LA MAGIA DELLE PAROLE

Programma e fase politica

di Riccardo Terzi

Liberarsi degli opposti ideologismi è la prima cosa da fare. Il documento Bassolino va nella direzione giusta, senza miti né rassegnazione

 

Ho molto apprezzato l’articolo di Asor Rosa che apre, su Rinascita, la discussione sulla bozza di programma. L’ho apprezzato perché lo si può leggere senza sapere in partenza che cosa ci sta scritto, perché non è un’aprioristica dichiarazione di schieramento. È forse possibile pensare che proprio su Rinascita, questa rivista così discussa e criticata e criticabile, ci sia lo spazio per una linea di ricerca aperta, non ripetitiva degli schemi propagandistici dell’una o dell’altra corrente.

Ma il quadro generale del dibattito nel partito è davvero desolante. C’è ancora interesse a discutere liberamente, a ricercare, a pensare senza reti protettive? La mia impressione è che si sia consumato in questi mesi un avvilente imbarbarimento del confronto politico, e che si diffonda uno stato di aridità intellettuale. Non c’è dialogo, ma ripetizione passiva di formule, non c’è comunicazione, ma solidarietà correntizia o diffidenza pregiudiziale. La somma sterminata di articoli, interviste e dichiarazioni provoca ormai un senso di stanchezza e di nausea, perché si tratta di un rituale affatto logoro e prevedibile, dove ciascuno recita la parte che gli è stata assegnata.

◆ ◆ ◆

__ISTRUZIONI DEL COMPITO__:
Spiega in una-tre frasi perché, secondo il brano, la gran quantità di articoli, interviste e dichiarazioni provoca ormai stanchezza e nausea. I dati non hanno alcun legame con il brano.

◆ ◆ ◆

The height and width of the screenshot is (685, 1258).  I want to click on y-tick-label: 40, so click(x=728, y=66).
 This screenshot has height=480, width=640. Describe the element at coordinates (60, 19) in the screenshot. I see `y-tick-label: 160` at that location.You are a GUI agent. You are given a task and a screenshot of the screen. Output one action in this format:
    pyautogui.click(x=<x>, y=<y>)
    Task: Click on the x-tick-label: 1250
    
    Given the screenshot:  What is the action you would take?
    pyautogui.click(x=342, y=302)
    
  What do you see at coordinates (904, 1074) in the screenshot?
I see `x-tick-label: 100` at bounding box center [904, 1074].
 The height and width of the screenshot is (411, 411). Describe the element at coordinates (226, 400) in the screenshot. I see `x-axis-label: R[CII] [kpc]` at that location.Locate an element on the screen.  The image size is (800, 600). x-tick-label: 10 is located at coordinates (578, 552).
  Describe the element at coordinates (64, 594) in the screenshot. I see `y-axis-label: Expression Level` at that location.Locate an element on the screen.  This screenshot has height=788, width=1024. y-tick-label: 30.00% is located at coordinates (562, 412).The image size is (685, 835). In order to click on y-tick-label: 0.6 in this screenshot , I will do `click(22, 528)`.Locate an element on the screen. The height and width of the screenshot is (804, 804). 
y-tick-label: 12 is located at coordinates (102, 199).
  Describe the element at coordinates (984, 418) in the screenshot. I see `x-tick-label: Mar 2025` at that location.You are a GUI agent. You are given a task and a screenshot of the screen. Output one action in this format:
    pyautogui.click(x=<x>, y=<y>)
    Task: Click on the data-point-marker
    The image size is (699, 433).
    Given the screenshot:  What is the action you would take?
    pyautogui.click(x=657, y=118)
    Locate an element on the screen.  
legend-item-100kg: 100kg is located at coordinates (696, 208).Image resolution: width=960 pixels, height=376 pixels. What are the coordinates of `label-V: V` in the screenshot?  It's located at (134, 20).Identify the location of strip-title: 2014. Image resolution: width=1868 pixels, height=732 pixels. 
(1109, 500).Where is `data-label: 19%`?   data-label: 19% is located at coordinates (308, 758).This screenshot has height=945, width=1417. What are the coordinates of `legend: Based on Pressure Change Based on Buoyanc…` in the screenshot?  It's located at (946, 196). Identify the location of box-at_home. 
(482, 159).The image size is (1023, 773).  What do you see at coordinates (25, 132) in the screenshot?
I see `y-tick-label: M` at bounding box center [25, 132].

◆ ◆ ◆

__RISULTATO DEL COMPITO__:
Provoca stanchezza e nausea perché è un rituale logoro e prevedibile. In questo rituale ciascuno recita la parte che gli è stata assegnata.